▸ Aim of the task:
Write out the records exactly as they appear, starting at the line that contains "Click the 2.5–5.0 mm width entry" and ending at the last line of the records.

▸ Data provided:
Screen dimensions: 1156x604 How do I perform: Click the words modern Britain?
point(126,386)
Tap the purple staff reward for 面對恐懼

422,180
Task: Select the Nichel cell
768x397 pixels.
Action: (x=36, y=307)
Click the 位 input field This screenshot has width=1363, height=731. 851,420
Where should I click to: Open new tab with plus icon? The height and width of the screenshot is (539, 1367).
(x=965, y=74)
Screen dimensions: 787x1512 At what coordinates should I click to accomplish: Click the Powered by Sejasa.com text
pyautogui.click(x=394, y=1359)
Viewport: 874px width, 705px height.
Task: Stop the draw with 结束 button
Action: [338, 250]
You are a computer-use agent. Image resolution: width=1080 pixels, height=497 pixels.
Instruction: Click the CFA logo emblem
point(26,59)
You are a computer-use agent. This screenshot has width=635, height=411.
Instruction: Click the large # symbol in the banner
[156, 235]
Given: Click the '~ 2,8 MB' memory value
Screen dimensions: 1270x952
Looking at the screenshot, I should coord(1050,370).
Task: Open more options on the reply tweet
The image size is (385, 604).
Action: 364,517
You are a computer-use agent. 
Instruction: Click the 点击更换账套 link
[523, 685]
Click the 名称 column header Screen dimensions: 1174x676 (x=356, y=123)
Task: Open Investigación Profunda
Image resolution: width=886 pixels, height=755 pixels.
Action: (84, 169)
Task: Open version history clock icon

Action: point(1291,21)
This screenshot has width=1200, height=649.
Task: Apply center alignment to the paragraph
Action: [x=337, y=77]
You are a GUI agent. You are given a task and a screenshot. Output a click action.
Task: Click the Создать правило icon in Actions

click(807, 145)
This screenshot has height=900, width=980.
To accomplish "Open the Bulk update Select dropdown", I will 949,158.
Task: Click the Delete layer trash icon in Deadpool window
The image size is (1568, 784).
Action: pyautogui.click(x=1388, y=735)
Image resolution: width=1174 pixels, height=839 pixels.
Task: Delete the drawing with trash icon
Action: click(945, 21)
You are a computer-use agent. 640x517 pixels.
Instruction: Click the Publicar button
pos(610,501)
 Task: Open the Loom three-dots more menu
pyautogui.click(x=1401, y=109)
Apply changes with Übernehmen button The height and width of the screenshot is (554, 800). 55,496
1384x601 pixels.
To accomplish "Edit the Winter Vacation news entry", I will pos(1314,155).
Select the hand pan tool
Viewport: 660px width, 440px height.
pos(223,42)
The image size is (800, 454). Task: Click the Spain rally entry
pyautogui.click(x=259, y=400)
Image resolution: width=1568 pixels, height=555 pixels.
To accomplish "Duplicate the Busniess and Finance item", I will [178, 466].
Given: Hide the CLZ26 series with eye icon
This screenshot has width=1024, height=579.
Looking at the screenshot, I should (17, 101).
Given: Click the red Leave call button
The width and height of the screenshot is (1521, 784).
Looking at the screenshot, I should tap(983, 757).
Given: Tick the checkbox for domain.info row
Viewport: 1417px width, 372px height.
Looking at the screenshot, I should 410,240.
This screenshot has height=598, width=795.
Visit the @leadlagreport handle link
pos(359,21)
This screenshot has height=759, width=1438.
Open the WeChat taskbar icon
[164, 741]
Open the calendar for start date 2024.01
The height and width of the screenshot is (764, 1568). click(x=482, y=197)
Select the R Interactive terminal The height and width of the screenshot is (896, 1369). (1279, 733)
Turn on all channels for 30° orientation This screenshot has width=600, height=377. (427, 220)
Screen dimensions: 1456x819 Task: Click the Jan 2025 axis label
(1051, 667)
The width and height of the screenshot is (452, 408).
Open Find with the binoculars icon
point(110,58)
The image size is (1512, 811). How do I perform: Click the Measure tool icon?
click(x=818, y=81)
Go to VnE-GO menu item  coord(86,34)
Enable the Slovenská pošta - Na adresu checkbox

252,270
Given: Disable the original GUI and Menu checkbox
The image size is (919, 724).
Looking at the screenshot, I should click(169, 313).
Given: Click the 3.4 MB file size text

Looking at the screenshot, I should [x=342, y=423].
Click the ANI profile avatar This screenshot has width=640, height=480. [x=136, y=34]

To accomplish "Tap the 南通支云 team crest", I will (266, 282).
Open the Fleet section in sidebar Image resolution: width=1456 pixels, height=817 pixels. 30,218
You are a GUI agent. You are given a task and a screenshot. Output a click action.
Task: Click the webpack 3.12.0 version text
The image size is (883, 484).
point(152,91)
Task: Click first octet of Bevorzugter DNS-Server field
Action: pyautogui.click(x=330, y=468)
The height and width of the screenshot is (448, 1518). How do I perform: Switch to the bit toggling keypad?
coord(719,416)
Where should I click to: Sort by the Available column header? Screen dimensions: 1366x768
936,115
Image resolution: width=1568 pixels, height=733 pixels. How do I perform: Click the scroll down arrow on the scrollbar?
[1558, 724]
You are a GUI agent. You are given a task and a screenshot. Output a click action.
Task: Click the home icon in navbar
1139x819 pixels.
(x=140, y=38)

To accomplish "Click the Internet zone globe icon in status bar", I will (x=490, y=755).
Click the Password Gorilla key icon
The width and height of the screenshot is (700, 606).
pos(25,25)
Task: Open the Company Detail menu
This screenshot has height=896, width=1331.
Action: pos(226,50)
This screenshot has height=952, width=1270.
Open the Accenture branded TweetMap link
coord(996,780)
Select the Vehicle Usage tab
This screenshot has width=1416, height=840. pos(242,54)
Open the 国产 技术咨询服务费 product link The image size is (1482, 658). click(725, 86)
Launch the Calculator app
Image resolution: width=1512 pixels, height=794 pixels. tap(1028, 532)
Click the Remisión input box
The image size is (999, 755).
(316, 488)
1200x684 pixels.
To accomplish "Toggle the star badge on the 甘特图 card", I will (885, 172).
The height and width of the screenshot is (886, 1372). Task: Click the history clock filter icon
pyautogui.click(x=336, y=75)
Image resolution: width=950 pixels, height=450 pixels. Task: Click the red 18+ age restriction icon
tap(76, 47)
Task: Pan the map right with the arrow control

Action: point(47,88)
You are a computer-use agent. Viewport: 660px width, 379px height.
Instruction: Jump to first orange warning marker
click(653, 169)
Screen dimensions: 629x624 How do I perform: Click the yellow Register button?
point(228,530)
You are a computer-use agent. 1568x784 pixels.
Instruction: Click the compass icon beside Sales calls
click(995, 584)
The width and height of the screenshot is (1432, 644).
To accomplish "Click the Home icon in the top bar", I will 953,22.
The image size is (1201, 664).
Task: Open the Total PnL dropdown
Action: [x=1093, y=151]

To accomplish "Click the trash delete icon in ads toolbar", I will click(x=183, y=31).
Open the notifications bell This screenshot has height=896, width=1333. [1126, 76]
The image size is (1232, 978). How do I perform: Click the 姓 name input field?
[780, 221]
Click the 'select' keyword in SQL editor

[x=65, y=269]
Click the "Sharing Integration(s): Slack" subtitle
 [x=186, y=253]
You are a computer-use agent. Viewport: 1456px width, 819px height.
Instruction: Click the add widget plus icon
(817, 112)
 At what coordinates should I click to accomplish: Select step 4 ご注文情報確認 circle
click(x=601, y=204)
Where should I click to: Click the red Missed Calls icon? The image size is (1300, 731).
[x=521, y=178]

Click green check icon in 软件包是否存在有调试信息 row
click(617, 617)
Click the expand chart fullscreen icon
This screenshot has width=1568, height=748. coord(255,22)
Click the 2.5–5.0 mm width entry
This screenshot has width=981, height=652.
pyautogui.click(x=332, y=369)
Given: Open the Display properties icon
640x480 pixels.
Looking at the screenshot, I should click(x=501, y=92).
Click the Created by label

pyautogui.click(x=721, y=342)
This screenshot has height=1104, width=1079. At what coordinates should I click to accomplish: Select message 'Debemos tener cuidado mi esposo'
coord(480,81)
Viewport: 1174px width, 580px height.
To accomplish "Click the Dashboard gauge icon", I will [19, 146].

▸ Written answer:
Click the 2.5–5.0 mm width entry
This screenshot has width=981, height=652.
pyautogui.click(x=332, y=369)
Given: Open the Display properties icon
640x480 pixels.
Looking at the screenshot, I should click(x=501, y=92).
Click the Created by label

pyautogui.click(x=721, y=342)
This screenshot has height=1104, width=1079. At what coordinates should I click to accomplish: Select message 'Debemos tener cuidado mi esposo'
coord(480,81)
Viewport: 1174px width, 580px height.
To accomplish "Click the Dashboard gauge icon", I will [19, 146].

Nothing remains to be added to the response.